→ **REQUIREMENT**: The whole listing needs to be restated word for word.
★ ★ ★ ★ ★
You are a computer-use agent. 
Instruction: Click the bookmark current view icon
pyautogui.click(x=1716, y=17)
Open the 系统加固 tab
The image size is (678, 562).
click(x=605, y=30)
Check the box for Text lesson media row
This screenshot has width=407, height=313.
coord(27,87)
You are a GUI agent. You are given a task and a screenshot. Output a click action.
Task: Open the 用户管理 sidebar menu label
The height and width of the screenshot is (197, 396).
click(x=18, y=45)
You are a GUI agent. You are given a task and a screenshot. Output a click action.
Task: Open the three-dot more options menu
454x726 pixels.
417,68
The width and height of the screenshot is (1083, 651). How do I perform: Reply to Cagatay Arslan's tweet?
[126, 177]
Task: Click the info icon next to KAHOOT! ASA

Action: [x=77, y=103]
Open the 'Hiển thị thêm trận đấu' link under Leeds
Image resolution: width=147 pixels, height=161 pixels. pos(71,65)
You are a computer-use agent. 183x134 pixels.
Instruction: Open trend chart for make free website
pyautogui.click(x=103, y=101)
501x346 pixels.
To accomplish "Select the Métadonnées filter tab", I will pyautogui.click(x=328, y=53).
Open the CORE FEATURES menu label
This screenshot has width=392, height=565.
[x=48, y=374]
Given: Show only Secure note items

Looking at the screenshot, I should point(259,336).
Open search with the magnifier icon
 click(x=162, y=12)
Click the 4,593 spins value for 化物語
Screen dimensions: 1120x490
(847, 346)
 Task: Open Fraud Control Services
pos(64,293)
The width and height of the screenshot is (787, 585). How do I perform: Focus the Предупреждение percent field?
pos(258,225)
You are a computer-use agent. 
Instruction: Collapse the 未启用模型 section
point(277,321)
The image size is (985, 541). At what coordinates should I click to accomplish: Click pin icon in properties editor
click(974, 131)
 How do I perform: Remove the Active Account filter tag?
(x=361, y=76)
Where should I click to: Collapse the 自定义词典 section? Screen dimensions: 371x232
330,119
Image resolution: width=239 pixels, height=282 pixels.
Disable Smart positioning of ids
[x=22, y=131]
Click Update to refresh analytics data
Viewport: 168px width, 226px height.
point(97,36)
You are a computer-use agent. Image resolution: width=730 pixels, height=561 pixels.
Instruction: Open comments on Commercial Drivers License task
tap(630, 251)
★ ★ ★ ★ ★
→ **OUTPUT OF THE EXERCISE**:
You are a computer-use agent. 
Instruction: Click the bookmark current view icon
pyautogui.click(x=1716, y=17)
Open the 系统加固 tab
The image size is (678, 562).
click(x=605, y=30)
Check the box for Text lesson media row
This screenshot has width=407, height=313.
coord(27,87)
You are a GUI agent. You are given a task and a screenshot. Output a click action.
Task: Open the 用户管理 sidebar menu label
The height and width of the screenshot is (197, 396).
click(x=18, y=45)
You are a GUI agent. You are given a task and a screenshot. Output a click action.
Task: Open the three-dot more options menu
454x726 pixels.
417,68
The width and height of the screenshot is (1083, 651). How do I perform: Reply to Cagatay Arslan's tweet?
[126, 177]
Task: Click the info icon next to KAHOOT! ASA

Action: [x=77, y=103]
Open the 'Hiển thị thêm trận đấu' link under Leeds
Image resolution: width=147 pixels, height=161 pixels. pos(71,65)
You are a computer-use agent. 183x134 pixels.
Instruction: Open trend chart for make free website
pyautogui.click(x=103, y=101)
501x346 pixels.
To accomplish "Select the Métadonnées filter tab", I will pyautogui.click(x=328, y=53).
Open the CORE FEATURES menu label
This screenshot has width=392, height=565.
[x=48, y=374]
Given: Show only Secure note items

Looking at the screenshot, I should point(259,336).
Open search with the magnifier icon
 click(x=162, y=12)
Click the 4,593 spins value for 化物語
Screen dimensions: 1120x490
(847, 346)
 Task: Open Fraud Control Services
pos(64,293)
The width and height of the screenshot is (787, 585). How do I perform: Focus the Предупреждение percent field?
pos(258,225)
You are a computer-use agent. 
Instruction: Collapse the 未启用模型 section
point(277,321)
The image size is (985, 541). At what coordinates should I click to accomplish: Click pin icon in properties editor
click(974, 131)
 How do I perform: Remove the Active Account filter tag?
(x=361, y=76)
Where should I click to: Collapse the 自定义词典 section? Screen dimensions: 371x232
330,119
Image resolution: width=239 pixels, height=282 pixels.
Disable Smart positioning of ids
[x=22, y=131]
Click Update to refresh analytics data
Viewport: 168px width, 226px height.
point(97,36)
You are a computer-use agent. Image resolution: width=730 pixels, height=561 pixels.
Instruction: Open comments on Commercial Drivers License task
tap(630, 251)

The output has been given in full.